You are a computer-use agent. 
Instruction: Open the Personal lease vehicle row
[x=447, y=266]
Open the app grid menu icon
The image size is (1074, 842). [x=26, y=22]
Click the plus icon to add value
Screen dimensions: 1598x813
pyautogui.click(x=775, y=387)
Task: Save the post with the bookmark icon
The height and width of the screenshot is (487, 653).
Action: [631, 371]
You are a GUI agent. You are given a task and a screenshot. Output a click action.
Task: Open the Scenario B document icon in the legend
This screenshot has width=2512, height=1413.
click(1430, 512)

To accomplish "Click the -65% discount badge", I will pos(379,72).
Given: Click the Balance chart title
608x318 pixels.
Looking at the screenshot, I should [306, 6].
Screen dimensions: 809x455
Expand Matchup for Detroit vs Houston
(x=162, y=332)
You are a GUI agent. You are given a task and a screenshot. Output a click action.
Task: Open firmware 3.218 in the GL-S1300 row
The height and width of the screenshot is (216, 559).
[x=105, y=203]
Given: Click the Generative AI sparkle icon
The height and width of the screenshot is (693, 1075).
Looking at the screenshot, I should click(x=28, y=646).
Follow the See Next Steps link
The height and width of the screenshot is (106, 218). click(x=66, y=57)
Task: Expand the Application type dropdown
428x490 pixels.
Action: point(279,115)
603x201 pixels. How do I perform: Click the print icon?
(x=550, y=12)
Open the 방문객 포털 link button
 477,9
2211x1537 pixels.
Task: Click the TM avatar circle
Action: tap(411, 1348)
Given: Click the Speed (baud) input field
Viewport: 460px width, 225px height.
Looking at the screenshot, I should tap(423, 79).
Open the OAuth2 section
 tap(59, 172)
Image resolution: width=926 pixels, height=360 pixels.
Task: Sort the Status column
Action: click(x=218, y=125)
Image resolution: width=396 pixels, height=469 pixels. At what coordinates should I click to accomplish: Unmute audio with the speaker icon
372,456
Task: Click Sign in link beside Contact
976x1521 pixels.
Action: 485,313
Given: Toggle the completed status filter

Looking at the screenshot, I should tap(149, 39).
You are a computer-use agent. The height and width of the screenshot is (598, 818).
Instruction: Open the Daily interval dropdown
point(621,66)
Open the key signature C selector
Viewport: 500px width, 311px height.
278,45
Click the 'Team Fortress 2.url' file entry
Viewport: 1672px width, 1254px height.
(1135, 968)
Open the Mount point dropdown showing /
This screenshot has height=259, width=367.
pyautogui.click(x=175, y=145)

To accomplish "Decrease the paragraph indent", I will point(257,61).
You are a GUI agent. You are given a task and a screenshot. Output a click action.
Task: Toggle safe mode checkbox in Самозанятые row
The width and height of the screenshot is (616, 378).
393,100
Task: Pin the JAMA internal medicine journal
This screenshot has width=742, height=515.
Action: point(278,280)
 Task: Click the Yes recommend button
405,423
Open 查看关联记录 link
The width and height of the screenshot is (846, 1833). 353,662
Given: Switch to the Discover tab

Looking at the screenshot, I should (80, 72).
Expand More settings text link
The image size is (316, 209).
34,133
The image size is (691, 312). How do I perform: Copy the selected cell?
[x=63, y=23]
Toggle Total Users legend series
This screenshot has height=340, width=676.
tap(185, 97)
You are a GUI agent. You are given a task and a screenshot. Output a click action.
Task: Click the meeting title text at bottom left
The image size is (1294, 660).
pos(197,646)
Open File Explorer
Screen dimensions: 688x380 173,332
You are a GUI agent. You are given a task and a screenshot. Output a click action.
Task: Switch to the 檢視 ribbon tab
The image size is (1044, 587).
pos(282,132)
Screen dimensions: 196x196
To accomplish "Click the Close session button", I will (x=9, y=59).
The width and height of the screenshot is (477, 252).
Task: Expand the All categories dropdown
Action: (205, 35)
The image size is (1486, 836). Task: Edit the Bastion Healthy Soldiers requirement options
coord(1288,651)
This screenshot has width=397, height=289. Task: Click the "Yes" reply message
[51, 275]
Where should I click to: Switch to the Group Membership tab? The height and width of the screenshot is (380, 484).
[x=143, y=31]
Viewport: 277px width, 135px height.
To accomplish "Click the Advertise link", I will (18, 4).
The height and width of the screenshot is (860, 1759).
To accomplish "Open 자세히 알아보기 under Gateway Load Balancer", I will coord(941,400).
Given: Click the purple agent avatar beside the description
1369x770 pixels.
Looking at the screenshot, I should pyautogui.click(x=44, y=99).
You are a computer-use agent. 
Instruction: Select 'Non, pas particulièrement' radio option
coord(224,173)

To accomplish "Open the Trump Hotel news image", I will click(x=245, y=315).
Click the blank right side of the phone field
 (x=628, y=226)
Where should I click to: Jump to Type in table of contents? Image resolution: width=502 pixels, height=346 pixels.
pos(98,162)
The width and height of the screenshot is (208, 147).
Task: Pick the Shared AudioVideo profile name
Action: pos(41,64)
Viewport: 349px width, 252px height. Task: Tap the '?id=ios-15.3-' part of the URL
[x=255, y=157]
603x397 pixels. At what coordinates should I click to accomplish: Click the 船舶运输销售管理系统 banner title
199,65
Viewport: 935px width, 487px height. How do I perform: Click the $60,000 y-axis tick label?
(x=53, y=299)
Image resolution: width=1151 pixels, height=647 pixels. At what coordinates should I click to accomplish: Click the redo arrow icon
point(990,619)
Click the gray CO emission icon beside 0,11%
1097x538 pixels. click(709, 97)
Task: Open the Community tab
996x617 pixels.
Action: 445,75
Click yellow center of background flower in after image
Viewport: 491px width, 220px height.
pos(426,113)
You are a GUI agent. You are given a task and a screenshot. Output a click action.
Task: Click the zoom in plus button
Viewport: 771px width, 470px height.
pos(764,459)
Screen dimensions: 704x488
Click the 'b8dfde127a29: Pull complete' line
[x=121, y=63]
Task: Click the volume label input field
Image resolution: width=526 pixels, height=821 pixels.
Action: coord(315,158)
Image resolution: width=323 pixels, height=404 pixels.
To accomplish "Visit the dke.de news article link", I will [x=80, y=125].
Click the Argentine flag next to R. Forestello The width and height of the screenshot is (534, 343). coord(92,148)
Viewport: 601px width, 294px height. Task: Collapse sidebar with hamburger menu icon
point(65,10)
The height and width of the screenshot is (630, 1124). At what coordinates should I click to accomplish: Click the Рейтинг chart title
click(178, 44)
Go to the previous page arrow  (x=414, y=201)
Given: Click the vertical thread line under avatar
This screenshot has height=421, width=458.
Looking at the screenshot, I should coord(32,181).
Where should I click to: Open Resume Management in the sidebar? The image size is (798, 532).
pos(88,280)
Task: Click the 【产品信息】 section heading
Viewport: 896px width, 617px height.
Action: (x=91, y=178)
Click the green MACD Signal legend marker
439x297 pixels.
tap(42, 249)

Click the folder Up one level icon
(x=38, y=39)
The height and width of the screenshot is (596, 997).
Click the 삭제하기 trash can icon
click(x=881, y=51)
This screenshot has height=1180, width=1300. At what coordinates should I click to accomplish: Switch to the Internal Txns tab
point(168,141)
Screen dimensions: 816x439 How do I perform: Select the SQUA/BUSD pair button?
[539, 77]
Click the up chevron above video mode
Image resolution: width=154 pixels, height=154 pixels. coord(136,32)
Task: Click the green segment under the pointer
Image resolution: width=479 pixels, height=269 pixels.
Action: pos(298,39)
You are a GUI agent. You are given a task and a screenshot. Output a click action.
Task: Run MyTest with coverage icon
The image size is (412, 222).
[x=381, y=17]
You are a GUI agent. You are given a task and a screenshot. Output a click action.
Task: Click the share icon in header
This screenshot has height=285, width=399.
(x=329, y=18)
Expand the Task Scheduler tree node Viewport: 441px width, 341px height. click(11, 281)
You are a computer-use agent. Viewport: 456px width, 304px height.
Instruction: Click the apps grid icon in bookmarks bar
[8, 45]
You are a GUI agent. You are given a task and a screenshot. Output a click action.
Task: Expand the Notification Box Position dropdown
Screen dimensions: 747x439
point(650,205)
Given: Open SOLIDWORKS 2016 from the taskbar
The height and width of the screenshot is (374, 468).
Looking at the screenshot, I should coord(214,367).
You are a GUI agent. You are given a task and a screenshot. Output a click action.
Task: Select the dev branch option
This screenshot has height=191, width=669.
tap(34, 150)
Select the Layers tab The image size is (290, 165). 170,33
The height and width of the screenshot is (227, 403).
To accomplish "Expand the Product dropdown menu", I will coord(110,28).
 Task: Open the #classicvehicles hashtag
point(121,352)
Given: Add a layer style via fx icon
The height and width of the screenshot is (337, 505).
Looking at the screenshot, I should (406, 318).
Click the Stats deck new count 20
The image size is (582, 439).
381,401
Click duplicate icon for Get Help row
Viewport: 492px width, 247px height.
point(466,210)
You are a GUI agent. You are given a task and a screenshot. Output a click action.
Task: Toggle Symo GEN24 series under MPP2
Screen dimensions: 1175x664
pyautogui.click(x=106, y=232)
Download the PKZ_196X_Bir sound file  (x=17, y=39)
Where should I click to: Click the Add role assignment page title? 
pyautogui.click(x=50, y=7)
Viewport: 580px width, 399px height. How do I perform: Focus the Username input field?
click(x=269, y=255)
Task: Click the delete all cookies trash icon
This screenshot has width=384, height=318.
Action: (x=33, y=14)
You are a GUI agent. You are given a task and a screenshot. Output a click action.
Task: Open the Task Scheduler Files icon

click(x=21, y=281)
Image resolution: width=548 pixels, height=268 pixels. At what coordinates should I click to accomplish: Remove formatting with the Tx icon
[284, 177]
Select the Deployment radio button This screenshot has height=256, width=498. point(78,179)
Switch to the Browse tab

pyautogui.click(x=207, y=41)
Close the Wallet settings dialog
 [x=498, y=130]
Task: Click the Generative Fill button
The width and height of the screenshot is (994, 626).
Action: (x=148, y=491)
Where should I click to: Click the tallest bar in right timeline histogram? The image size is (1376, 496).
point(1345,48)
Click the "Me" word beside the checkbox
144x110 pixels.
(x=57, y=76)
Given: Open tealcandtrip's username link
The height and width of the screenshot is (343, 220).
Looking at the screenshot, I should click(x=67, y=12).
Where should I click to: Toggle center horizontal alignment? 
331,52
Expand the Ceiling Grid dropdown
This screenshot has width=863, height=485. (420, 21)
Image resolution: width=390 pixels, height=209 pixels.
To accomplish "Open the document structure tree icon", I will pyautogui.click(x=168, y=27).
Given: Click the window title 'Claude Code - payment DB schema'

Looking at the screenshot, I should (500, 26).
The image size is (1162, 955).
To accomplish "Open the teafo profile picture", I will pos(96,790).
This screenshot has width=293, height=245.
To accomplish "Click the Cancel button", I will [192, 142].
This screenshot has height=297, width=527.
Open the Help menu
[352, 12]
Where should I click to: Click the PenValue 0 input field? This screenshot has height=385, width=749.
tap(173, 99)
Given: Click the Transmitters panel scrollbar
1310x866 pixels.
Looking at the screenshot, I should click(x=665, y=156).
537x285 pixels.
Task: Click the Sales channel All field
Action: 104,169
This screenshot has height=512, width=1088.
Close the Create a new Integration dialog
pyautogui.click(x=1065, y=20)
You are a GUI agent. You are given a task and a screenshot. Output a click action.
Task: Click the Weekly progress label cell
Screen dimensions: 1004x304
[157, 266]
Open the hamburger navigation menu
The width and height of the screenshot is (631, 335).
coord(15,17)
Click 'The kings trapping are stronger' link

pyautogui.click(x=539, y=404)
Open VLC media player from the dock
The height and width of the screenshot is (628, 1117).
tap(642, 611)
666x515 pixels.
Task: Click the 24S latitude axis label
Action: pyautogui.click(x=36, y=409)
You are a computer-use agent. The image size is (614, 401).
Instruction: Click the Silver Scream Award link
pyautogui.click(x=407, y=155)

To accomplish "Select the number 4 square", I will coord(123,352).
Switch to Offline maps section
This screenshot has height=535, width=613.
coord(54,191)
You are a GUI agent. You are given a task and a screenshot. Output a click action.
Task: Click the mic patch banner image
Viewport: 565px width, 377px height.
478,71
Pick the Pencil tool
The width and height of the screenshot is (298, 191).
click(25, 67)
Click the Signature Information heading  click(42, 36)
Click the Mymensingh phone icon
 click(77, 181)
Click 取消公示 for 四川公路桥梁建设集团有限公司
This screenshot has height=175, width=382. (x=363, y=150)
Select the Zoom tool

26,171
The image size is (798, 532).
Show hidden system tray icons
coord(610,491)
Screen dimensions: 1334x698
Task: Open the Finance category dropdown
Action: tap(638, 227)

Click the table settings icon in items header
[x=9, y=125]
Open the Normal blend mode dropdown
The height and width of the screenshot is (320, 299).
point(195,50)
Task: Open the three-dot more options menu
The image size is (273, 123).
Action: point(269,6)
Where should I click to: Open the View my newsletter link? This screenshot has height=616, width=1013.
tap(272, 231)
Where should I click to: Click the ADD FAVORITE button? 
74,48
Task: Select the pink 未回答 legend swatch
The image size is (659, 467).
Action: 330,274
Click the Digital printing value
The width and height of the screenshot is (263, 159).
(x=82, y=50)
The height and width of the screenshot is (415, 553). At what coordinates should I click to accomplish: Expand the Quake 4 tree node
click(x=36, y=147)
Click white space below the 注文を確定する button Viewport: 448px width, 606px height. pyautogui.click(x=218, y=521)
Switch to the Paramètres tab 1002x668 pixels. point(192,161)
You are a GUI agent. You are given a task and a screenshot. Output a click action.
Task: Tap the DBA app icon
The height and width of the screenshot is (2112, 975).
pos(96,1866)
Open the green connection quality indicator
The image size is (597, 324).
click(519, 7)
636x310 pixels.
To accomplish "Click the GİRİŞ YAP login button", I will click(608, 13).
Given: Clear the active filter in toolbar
▬▬▬
» What you will do:
Send back exactly the lines of the listing above starting at the one with "603x201 pixels. How" and ending at the one with "Task: Toggle safe", inclusive, and no others.

» Result for this exercise:
603x201 pixels. How do I perform: Click the print icon?
(x=550, y=12)
Open the 방문객 포털 link button
 477,9
2211x1537 pixels.
Task: Click the TM avatar circle
Action: tap(411, 1348)
Given: Click the Speed (baud) input field
Viewport: 460px width, 225px height.
Looking at the screenshot, I should tap(423, 79).
Open the OAuth2 section
 tap(59, 172)
Image resolution: width=926 pixels, height=360 pixels.
Task: Sort the Status column
Action: click(x=218, y=125)
Image resolution: width=396 pixels, height=469 pixels. At what coordinates should I click to accomplish: Unmute audio with the speaker icon
372,456
Task: Click Sign in link beside Contact
976x1521 pixels.
Action: 485,313
Given: Toggle the completed status filter

Looking at the screenshot, I should tap(149, 39).
You are a computer-use agent. The height and width of the screenshot is (598, 818).
Instruction: Open the Daily interval dropdown
point(621,66)
Open the key signature C selector
Viewport: 500px width, 311px height.
278,45
Click the 'Team Fortress 2.url' file entry
Viewport: 1672px width, 1254px height.
(1135, 968)
Open the Mount point dropdown showing /
This screenshot has height=259, width=367.
pyautogui.click(x=175, y=145)

To accomplish "Decrease the paragraph indent", I will point(257,61).
You are a GUI agent. You are given a task and a screenshot. Output a click action.
Task: Toggle safe mode checkbox in Самозанятые row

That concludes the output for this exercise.